**Text provided**
---------------
Document Processing with Visitor Generator
This example demonstrates how to use the Visitor Pattern Generator to build a comprehensive document processing pipeline. The scenario showcases common operations found in content management systems, document automation platforms, and legal tech applications.
Scenario
We need to process various document types (PDF, Word, Excel, Markdown) through multiple stages:
- Validation - Check if documents meet requirements (sync result visitor)
- Metadata Extraction - Extract and log document properties (sync action visitor)
- Content Indexing - Index documents for search (async result visitor)
- Security Scanning - Scan for security issues (async action visitor)
---------------
**Task requirements**
1. In the Visitor Generator document processing page, shorten the paragraph beginning "This example demonstrates" while keeping its main facts.
2. Extend the Visitor Generator document processing page from the point where it stops.
---------------
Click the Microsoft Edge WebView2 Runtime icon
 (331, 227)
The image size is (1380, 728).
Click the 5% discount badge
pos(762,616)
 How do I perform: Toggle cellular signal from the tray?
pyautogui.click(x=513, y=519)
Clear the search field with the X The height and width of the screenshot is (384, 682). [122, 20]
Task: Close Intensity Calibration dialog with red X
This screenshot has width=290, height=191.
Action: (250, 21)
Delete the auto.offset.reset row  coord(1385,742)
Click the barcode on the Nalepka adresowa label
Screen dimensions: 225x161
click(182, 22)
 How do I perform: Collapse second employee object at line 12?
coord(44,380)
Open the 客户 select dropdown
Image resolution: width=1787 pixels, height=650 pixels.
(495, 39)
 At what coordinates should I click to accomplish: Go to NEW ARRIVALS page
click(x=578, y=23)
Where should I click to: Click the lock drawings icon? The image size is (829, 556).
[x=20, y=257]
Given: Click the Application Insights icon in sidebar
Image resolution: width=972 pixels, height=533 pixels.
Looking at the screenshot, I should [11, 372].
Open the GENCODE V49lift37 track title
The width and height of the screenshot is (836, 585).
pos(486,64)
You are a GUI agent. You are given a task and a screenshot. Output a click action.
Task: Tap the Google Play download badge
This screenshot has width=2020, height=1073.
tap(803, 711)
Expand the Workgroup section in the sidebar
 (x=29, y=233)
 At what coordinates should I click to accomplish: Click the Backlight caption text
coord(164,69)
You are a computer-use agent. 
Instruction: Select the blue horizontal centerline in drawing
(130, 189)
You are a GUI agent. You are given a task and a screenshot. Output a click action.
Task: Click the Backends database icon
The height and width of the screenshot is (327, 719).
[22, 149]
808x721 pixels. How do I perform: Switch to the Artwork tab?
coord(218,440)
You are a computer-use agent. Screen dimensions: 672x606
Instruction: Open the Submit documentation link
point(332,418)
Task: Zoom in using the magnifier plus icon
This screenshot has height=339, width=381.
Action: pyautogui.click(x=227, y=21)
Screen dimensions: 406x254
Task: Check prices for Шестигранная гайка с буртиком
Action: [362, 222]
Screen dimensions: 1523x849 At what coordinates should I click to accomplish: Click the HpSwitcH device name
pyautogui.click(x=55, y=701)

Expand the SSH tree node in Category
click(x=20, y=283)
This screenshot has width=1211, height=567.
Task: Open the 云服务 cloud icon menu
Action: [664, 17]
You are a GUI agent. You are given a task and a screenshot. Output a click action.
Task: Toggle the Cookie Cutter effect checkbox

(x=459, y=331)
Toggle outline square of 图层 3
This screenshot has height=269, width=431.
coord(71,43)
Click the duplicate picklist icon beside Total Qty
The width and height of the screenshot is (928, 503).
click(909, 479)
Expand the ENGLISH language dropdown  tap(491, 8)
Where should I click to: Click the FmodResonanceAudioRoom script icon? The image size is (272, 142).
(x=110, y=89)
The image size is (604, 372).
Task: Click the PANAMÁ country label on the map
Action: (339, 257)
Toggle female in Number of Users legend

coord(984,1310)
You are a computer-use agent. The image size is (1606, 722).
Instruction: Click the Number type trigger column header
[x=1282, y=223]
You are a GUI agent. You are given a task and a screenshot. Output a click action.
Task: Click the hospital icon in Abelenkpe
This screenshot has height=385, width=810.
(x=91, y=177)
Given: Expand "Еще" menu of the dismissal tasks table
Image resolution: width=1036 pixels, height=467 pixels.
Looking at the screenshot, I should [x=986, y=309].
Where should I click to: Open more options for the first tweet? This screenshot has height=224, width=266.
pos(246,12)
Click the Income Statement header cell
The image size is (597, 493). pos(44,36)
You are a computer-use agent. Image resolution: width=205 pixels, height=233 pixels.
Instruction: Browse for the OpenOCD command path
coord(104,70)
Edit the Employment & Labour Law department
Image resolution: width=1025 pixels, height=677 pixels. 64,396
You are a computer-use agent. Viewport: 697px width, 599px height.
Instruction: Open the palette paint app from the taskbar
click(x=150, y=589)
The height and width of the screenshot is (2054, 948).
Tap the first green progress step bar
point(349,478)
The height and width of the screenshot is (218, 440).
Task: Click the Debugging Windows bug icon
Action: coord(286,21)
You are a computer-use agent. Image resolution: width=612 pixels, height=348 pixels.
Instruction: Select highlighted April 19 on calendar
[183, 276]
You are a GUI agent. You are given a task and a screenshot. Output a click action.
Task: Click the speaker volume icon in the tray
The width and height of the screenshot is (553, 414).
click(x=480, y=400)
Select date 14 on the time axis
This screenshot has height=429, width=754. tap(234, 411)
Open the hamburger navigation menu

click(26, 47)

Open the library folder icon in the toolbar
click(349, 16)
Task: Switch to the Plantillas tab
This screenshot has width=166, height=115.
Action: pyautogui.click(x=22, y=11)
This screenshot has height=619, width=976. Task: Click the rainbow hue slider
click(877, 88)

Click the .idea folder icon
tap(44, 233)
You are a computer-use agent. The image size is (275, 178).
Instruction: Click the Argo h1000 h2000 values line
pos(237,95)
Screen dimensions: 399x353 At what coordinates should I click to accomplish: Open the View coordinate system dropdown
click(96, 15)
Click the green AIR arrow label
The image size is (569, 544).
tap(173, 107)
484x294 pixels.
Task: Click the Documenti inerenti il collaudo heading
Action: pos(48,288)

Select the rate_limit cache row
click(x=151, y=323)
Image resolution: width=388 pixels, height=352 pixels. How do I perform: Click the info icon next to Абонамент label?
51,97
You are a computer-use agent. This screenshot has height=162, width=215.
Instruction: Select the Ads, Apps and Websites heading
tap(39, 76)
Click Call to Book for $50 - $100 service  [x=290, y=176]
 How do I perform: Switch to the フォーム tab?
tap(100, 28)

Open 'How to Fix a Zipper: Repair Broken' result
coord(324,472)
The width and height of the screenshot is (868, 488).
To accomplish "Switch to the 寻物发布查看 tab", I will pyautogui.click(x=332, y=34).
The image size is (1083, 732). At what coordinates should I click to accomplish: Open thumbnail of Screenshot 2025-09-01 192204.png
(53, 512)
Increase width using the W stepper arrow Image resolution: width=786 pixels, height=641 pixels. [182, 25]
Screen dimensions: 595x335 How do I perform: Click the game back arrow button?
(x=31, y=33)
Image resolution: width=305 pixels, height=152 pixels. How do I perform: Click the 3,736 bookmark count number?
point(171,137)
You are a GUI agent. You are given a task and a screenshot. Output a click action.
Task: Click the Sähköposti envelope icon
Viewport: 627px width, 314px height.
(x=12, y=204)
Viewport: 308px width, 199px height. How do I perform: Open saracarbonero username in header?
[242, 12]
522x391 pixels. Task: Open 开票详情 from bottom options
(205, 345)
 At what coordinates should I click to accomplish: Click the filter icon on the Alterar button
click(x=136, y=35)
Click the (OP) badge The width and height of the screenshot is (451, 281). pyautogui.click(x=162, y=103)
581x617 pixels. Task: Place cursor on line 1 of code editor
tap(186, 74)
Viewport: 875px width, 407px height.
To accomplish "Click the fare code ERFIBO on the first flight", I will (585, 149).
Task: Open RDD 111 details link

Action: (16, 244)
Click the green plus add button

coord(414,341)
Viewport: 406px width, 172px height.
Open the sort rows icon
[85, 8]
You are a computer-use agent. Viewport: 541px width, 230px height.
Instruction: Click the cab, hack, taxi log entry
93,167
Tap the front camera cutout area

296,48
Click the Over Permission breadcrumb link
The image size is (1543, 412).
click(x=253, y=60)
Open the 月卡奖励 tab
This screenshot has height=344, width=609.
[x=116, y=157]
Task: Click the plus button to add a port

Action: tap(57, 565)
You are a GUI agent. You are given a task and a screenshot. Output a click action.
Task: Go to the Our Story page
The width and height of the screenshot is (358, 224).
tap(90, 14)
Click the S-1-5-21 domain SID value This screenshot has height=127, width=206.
---------------
**Answers for the tasks**
1. The example shows how to build a full document processing pipeline with the Visitor Pattern Generator. It uses operations common in content management systems, document automation platforms, and legal tech applications.

2.
- Complex Pipelines - Combine multiple visitors in workflows
Document Model
First, define the document hierarchy with the [GenerateVisitor] attribute:
using PatternKit.Generators;
[GenerateVisitor]
public partial class Document
{
public string Id { get; init; } = string.Empty;
public string FileName { get; init; } = string.Empty;
public long SizeBytes { get; init; }
}
public partial class PdfDocument : Document
{
public int PageCount { get; init; }
public bool IsEncrypted { get; init; }
}
public partial class WordDocument : Document
{
public int WordCount { get; init; }
public bool HasMacros { get; init; }
}
public partial class SpreadsheetDocument : Document
{
public int SheetCount { get; init; }
public bool HasFormulas { get; init; }
}
public partial class MarkdownDocument : Document
{
public int LineCount { get; init; }
public bool HasCodeBlocks { get; init; }
}
The generator automatically creates visitor interfaces and Accept methods for all types.
Use Case 1: Document Validation (Sync Result Visitor)
Validate documents and return detailed validation results:
public record ValidationResult(bool IsValid, string Message);
// Build the validator
var validator = new DocumentVisitorBuilder<ValidationResult>()
.When<PdfDocument>(pdf =>
{
if (pdf.PageCount == 0)
return new ValidationResult(false, "PDF has no pages");
if (pdf.IsEncrypted)
return new ValidationResult(false, "Encrypted PDFs require password");
if (pdf.SizeBytes > 100_000_000)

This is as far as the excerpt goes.